To better understand the trend of MBC, further evaluation was performed to describe the proportions based on insurance status and race and ethnicity. We found an association between diagnosis year and insurance status (p = 0.0168). Both Medicare and privately insured patients had a non-significant increase in the proportion of patients with MBC in women age 40–50 between 2008 and 2017; private insurance saw the greatest difference—2.6 percent (see Table 1).

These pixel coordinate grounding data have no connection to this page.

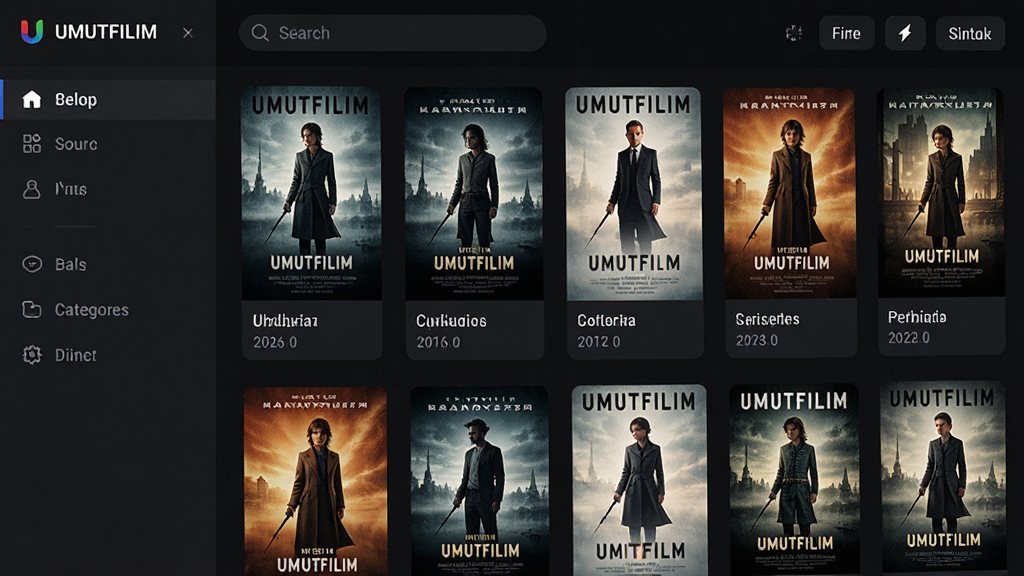Click the Sintak button
This screenshot has width=1024, height=576.
click(970, 33)
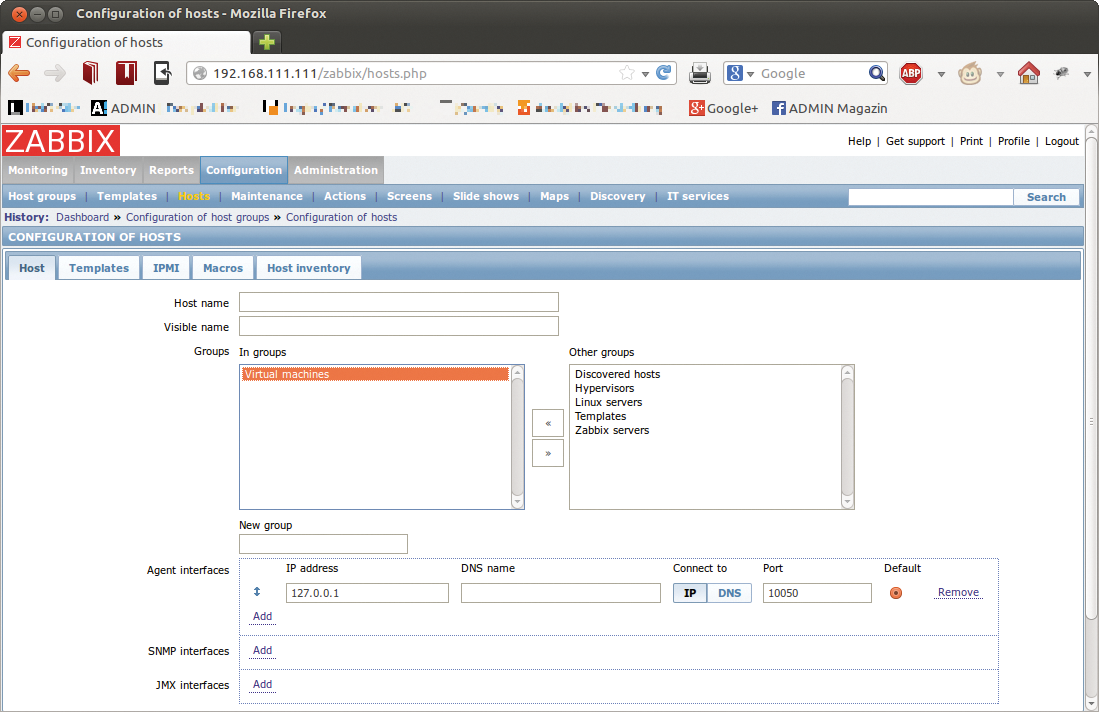This screenshot has height=712, width=1099.
Task: Reload the page with the refresh icon
Action: pos(663,73)
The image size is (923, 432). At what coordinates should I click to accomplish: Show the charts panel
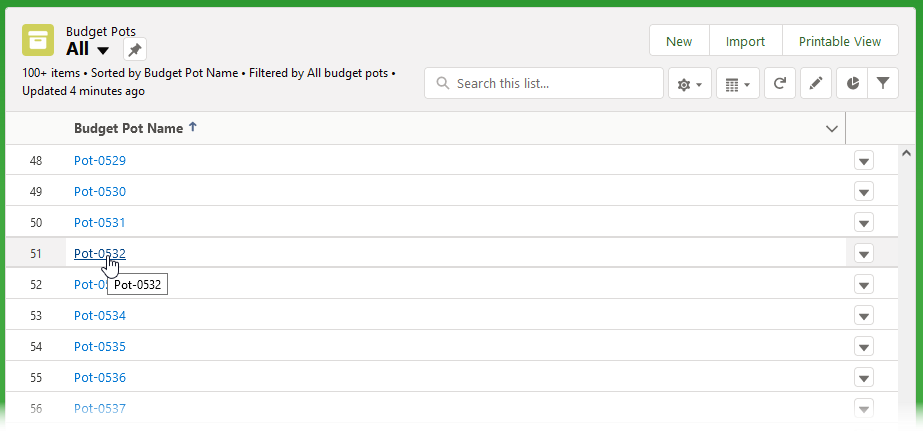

An association between diagnosis year and race and ethnicity (p < 0.0001) also was evident. Patients who were Hispanic, non-Hispanic Asian, Hawaiian, Pacific Islander NOS, or non-Hispanic white saw a nonsignificant increase in proportions of patients among diagnosis years; non-Hispanic black patients experienced a nonsignificant decrease. Also, of the known races or ethnicities, non-Hispanic Asian, Hawaiian, Pacific Islander NOS patients saw the largest differences between 2008 and 2017 at 2.5 percent (see Table 2).

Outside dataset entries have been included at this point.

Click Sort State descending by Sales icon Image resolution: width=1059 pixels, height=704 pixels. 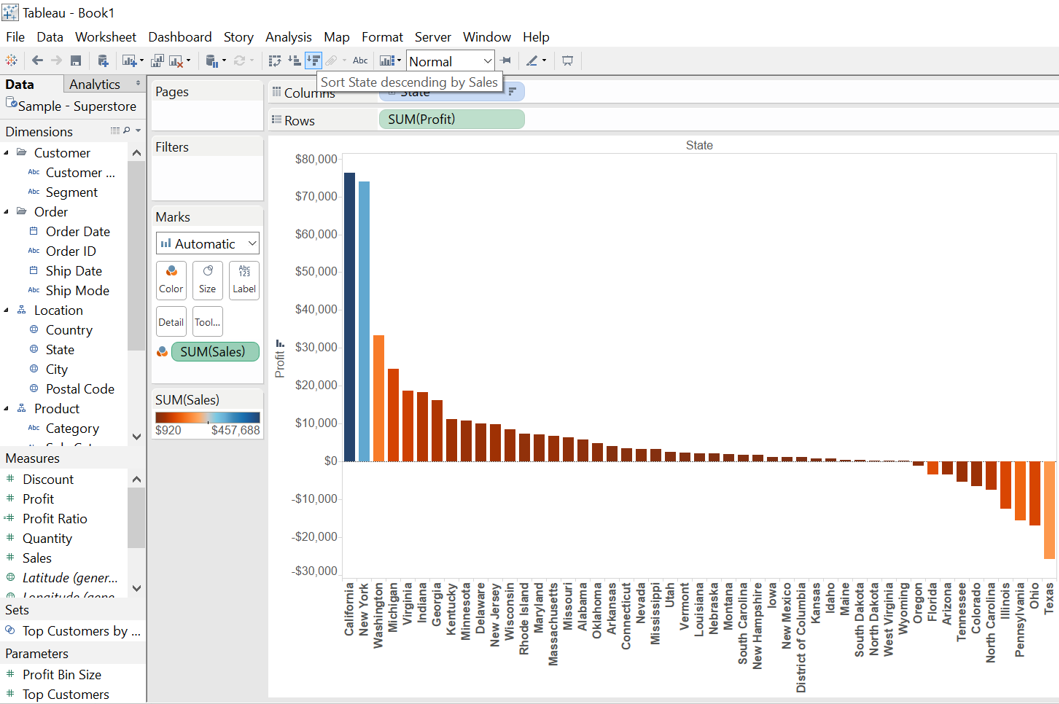pos(313,61)
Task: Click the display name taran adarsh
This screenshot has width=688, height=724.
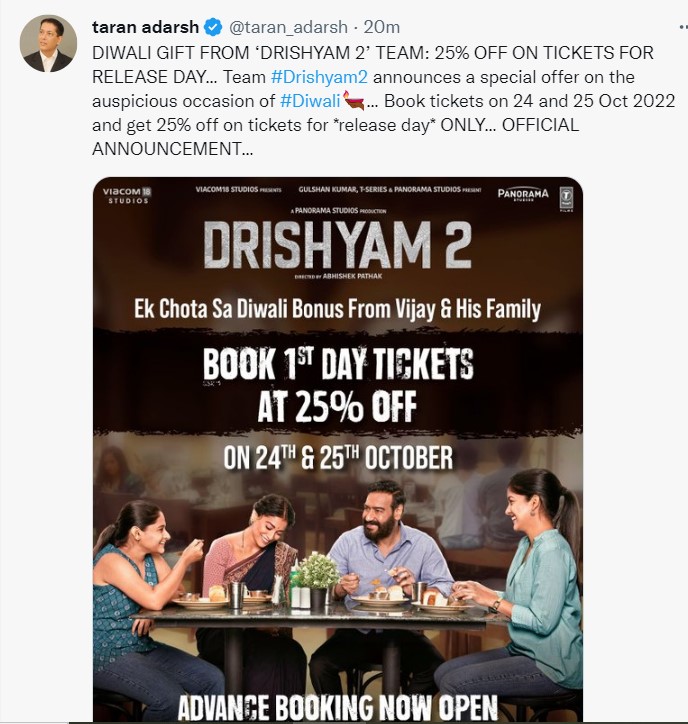Action: click(145, 27)
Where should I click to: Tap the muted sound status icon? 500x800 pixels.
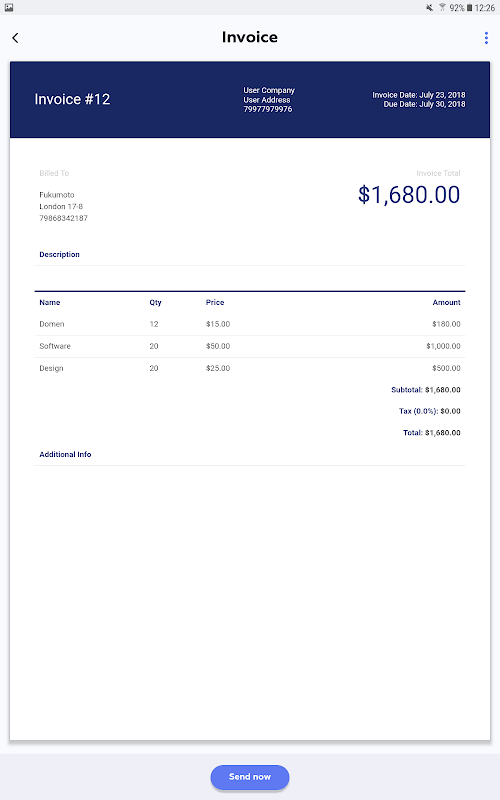click(x=430, y=8)
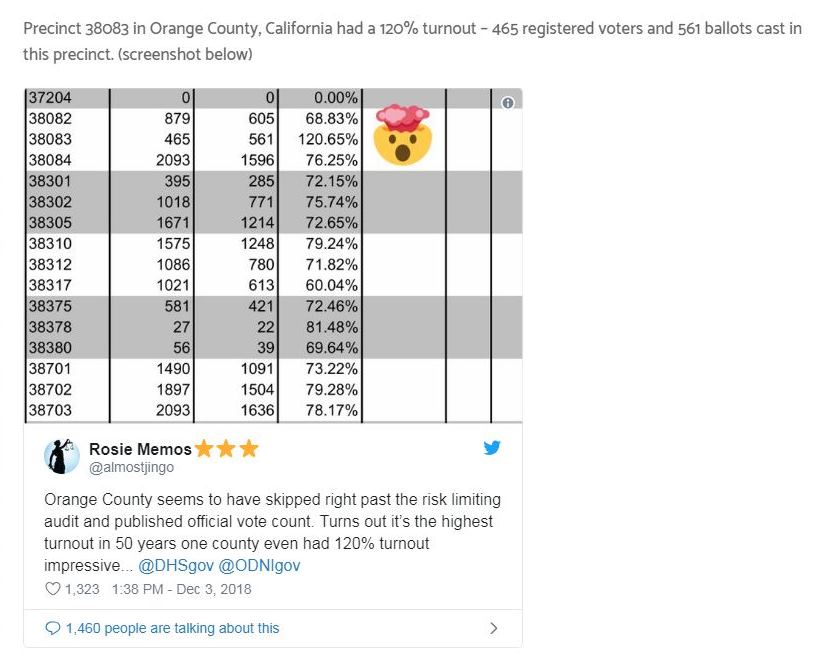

Further investigation needed

Our NCDB analysis showed that, after the change in screening guidelines, the overall proportions of MBC cases among patients 40–50 years old at diagnosis in CoC-accredited programs trended upward only slightly. Within this age group, there was an increase in MBC, based on insurance status and race/ethnicity after the institution of guideline changes. The MBC trend increased among Hispanics, Asians, non-Hispanic whites, and Medicare and privately insured patients. Although changes in screening guidelines cannot be directly linked to the differences elucidated in the NCDB data, they may be the result of multiple factors, including individual barriers, structural barriers, and changes in health policy. Of note, during this time frame, national health policy changes were made related to insurance, including the passage and subsequent weakening of the Affordable Care Act. Certainly, uptake of screening guidelines by providers could impact populations differently.9 Further exploration of factors regarding access to care, such as insurance coverage and uptake to screening in these particular groups, warrant further investigation to better understand these disparities.

Acknowledgment

Statistical support for this column was provided by Amanda E. Browner, MS, Statistician, NCDB.

Disclaimer

The NCDB is hospital-based data. The data comes from CoC-accredited programs. Over time, programs may join or leave accreditation, thus affecting the number of cases over time.

References

  1. Marmot MG, Altman DG, Cameron DA, Dewar JA, Thompson SG, Wilcox M. The benefits and harms of breast cancer screening: An independent review. Br J Cancer. 2013;108(11):2205-2240.
  2. Esserman L, Shieh Y, Thompson I. Rethinking screening for breast cancer and prostate cancer. JAMA. 2009;302(15):1685-1692.
  3. U. S. Preventive Services Task Force. Screening for breast cancer: U.S. Preventive Services Task Force recommendation statement. Ann Intern Med. 2009;151(10):716-726.
  4. Guo F, Kuo Y, Berenson AB. Breast cancer incidence by stage before and after change in screening guidelines. Am J Prev Med. 2019;56(1):100-108.
  5. American Cancer Society. Breast cancer facts & figures 2019–2020. 2019. Available at: www.cancer. org/content/dam/cancer-org/research/cancer-facts-and-statistics/breast-cancer-facts-and-figures/breast-cancer-facts-and-figures-2019-2020.pdf.
  6. Oeffinger KC, Fontham ET, Etzioni R, et al. Breast Cancer Screening for Women at Average Risk: 2015 Guideline Update from the American Cancer Society. JAMA. 2015;314(15):1599-1614.
  7. Narayan AK, Mercaldo SF, Gupta YP, Warner ET, Lehman CD, Miles RC. Potential of using mammography screening appointments to identify high-risk women: Cross sectional survey results from the national health interview survey. Breast Cancer Res Treat. November 12, 2020 [Epub ahead of print].
  8. Shoemaker ML, White MC, Wu M, Weir HK, Romieu I. Differences in breast cancer incidence among young women aged 20–49 years by stage and tumor characteristics, age, race, and ethnicity, 2004–2013. Breast Cancer Res Treat. 2018;169(3):595-606.
  9. Spring LM, Marshall MR, Warner ET. Mammography decision making: Trends and predictors of provider communication in the Health Information National Trends Survey, 2011 to 2014. Cancer. 2017;123(3):401- 409.